As my friend was sharing some of her daughter’s two-year-old antics, common escapades that any child that age would do, I would comment how our daughter would do the same thing! While there I witnessed my friend’s daughter’s cognitive skills as she was going over the letters she’s learning, and I thought again – Oh! Ashley’s learning her letters, too! I thought it cute they had so much in common. Though, later as I thought on this,  there was that moment of feeling like, “Y’know, is it actually cute that my almost four year old, still has that much in common with a two year old? That she’s still trying to learn skills that most have mastered by now?”

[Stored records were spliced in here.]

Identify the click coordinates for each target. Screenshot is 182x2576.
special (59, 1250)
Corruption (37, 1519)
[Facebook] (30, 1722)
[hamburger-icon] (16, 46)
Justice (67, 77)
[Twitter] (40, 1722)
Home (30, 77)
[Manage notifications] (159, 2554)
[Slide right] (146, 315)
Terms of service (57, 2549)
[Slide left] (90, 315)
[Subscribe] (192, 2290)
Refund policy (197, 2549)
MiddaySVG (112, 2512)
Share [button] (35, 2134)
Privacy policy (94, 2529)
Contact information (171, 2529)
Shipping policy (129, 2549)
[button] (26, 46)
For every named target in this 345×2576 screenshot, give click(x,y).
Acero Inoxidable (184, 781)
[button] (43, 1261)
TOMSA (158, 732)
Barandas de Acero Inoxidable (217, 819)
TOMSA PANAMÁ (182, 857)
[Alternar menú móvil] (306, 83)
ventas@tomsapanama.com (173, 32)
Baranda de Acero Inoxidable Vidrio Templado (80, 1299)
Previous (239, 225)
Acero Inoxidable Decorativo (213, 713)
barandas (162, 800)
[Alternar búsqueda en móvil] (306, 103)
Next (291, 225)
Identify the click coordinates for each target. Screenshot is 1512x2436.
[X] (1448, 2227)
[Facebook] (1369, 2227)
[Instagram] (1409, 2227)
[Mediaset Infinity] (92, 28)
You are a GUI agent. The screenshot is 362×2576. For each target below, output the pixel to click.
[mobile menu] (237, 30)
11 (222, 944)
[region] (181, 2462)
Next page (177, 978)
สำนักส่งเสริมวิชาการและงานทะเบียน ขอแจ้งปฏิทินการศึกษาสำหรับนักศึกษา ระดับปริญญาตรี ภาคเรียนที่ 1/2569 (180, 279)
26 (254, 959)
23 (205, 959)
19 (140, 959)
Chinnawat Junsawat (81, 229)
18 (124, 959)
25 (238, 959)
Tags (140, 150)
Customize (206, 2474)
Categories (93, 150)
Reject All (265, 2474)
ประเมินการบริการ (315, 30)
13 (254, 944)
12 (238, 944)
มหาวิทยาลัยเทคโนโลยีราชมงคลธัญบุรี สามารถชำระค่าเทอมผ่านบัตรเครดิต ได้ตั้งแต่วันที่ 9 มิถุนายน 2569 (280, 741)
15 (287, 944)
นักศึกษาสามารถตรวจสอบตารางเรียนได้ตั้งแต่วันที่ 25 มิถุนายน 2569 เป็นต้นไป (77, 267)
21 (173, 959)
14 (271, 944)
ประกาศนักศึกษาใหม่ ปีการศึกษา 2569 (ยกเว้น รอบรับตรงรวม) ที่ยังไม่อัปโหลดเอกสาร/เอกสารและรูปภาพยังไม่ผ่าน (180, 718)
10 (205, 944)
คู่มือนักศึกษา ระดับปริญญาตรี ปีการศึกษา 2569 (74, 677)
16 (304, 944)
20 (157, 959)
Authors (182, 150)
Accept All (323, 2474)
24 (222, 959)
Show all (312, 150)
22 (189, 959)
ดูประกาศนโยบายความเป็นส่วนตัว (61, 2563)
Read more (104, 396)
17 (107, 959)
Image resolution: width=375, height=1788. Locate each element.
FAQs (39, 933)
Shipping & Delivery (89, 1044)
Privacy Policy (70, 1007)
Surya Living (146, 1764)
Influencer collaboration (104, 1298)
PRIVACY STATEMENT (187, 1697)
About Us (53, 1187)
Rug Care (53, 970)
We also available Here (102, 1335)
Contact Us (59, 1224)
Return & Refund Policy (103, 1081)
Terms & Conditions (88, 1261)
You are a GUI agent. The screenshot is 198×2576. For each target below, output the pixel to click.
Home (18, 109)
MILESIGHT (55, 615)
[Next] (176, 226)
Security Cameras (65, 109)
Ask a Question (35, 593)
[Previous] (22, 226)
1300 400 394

I won’t lie and say that it doesn’t make my heart twinge a bit at times, but honestly? I’m okay with it.  Ashley is being who she was meant to be.  She has had a lot to overcome in her short life – and I think she’s doing an incredibly amazing job of it. Yes, the play date in a sense was a reminder that she is definitely behind her peers socially, but it was also a reminder of all the way’s she’s improved, too. And she has come so far in the year since her diagnosis, especially when out of her comfort zone. For one, her eye contact has greatly improved with unfamiliar people. While she may not engage us as much as a “typical” child – she is still very content to be perfectly all alone, she is seeking us out in play far more than she used to. She is  also learning to seek out our help, which is huge! She is also engaging her peers more, too.  And thanks to therapy, her expressive vocabulary is phenomenal, I’d even dare say advanced for her age, which is clearly evident when she’s trying to tell us off!

And so, instead of feeling sad that she’s not at the same peer-level, we’ll learn from today, and all the other future playdates. We’ll use them as a way to help us work on those areas she still needs some help. And we’ll continue to proud of all her achievements.